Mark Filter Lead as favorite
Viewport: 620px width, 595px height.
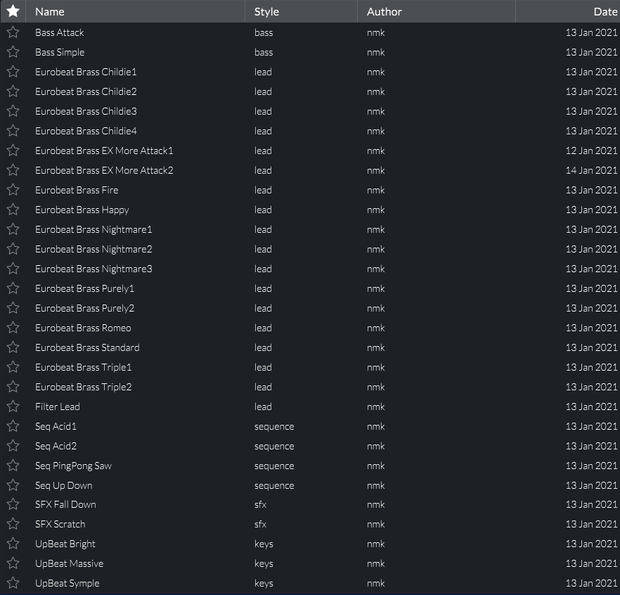[13, 406]
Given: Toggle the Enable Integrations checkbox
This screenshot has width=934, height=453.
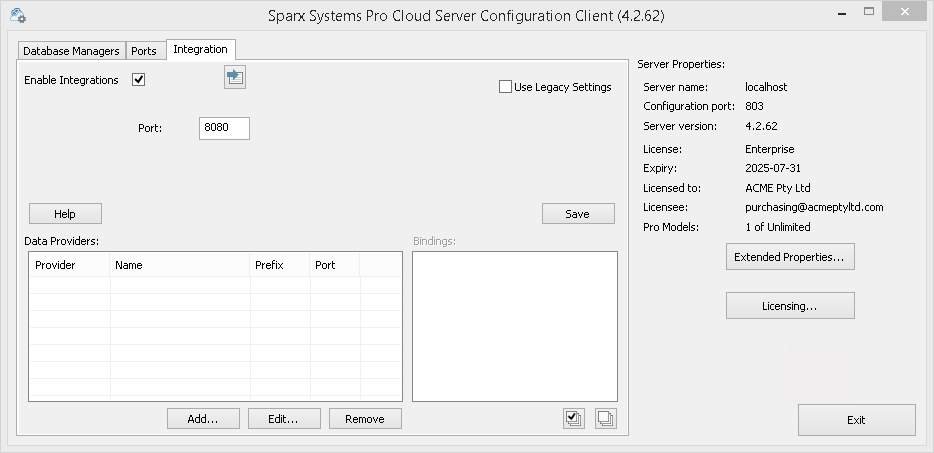Looking at the screenshot, I should [139, 80].
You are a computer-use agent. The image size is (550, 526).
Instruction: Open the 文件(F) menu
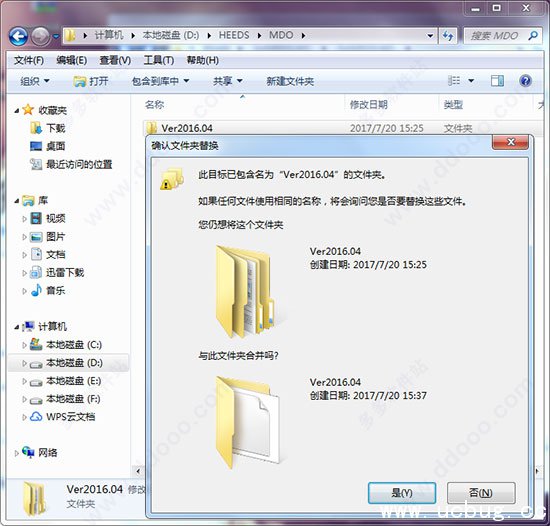tap(29, 60)
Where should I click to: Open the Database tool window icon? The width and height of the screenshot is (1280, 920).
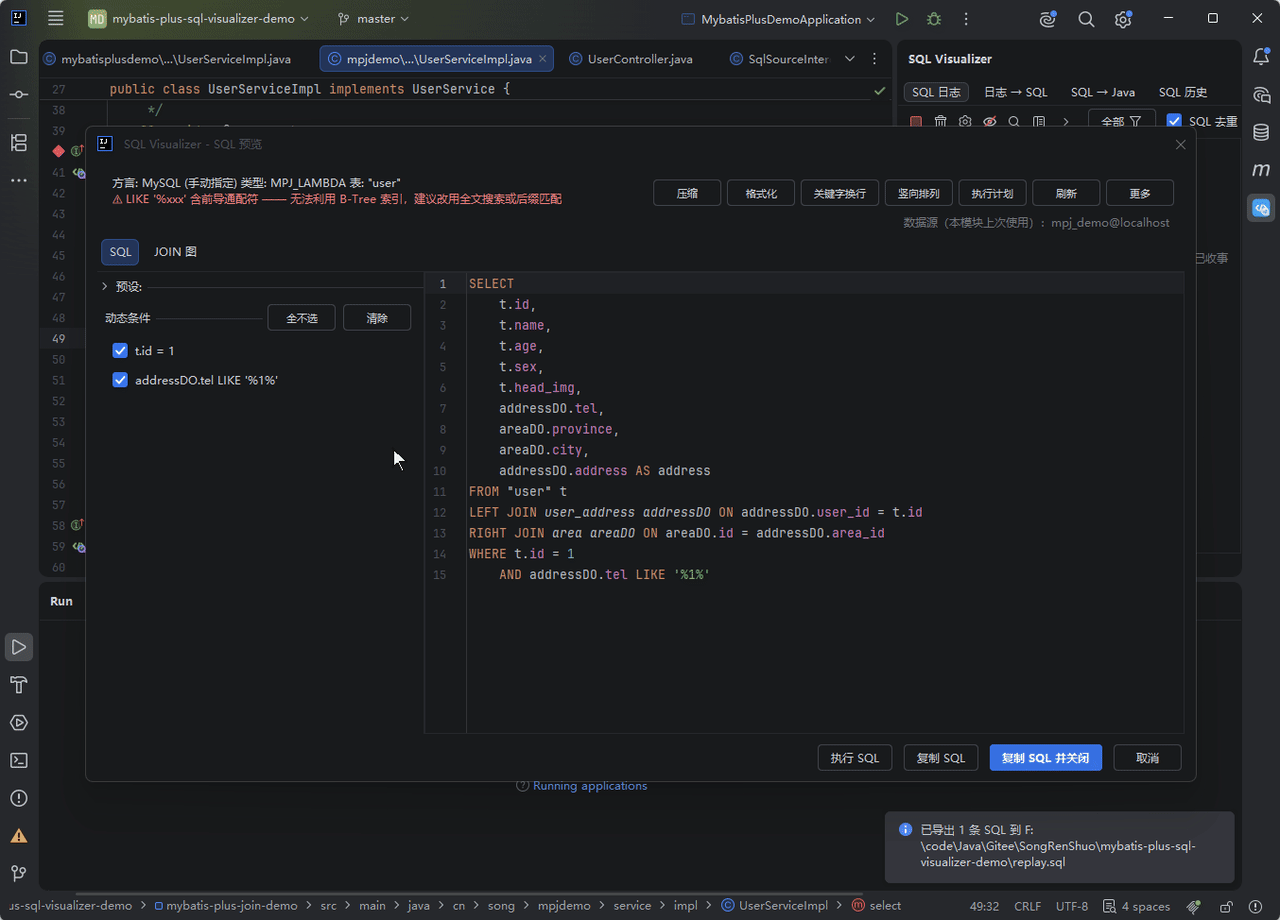pos(1261,132)
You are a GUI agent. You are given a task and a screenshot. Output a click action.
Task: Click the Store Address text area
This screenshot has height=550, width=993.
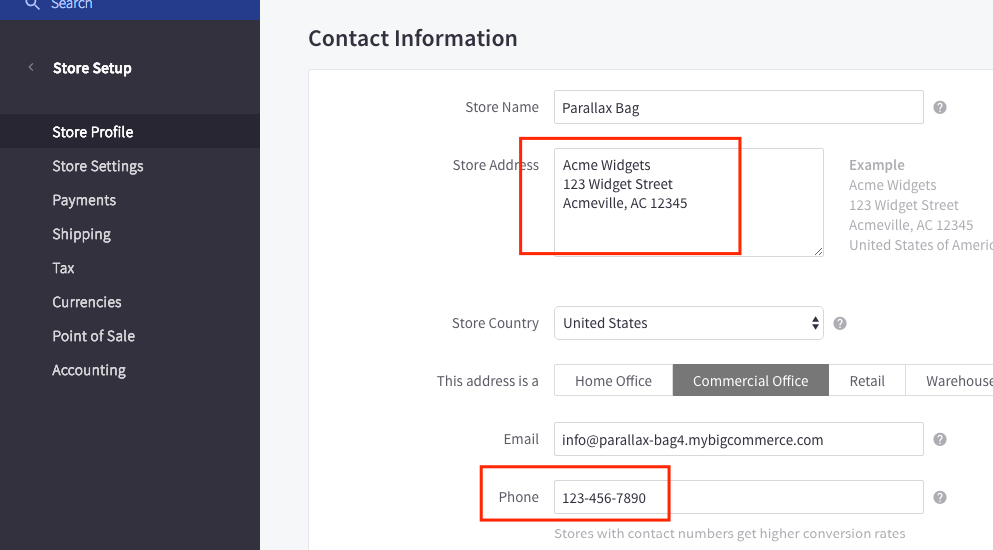(688, 202)
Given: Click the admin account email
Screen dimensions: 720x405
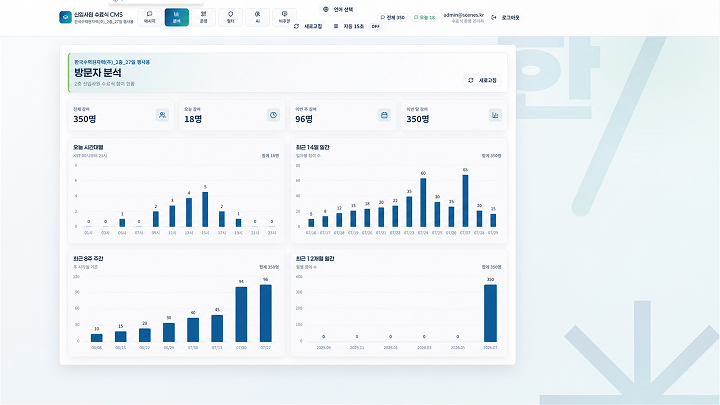Looking at the screenshot, I should [463, 15].
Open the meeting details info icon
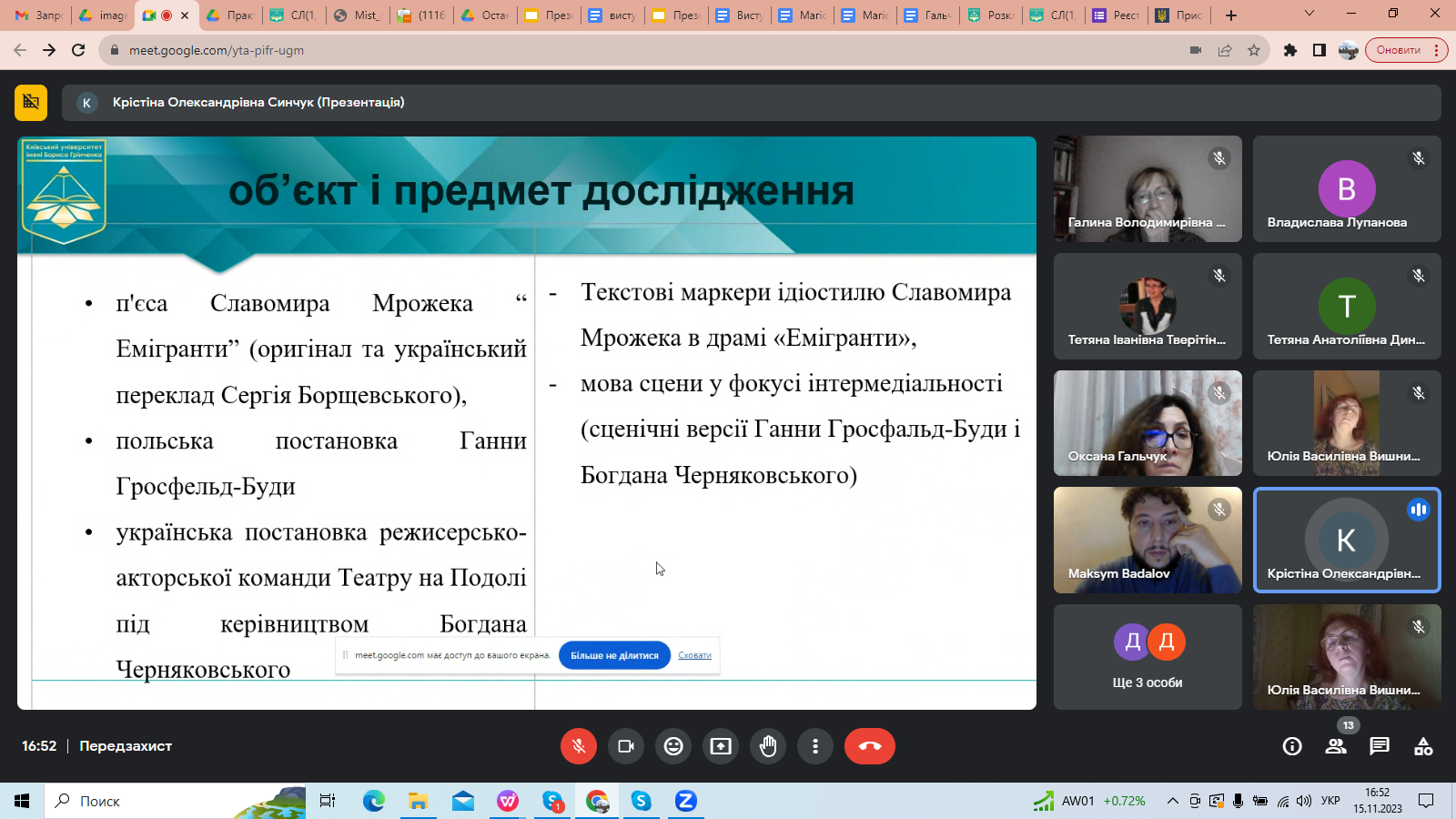This screenshot has height=819, width=1456. point(1291,746)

### WHAT TO WORK ON
Render the items from the line containing "Where should I" through the end of the items as a two-column CSV with the headers "item_text" and "answer". Give one row per item, put each field in double quotes, turn line breaks into spaces, and omit the pictures.

### SOLUTION TO THE PROBLEM
item_text,answer
"Where should I click to: Open the Database tool window icon? The width and height of the screenshot is (1280, 920).","pos(1261,132)"
"You are a GUI agent. You are given a task and a screenshot. Output a click action. Task: Click the Store Address text area This screenshot has height=550, width=993.","(688, 202)"
"Given: Click the admin account email Screen dimensions: 720x405","Looking at the screenshot, I should [463, 15]."
"Open the meeting details info icon","This screenshot has height=819, width=1456. point(1291,746)"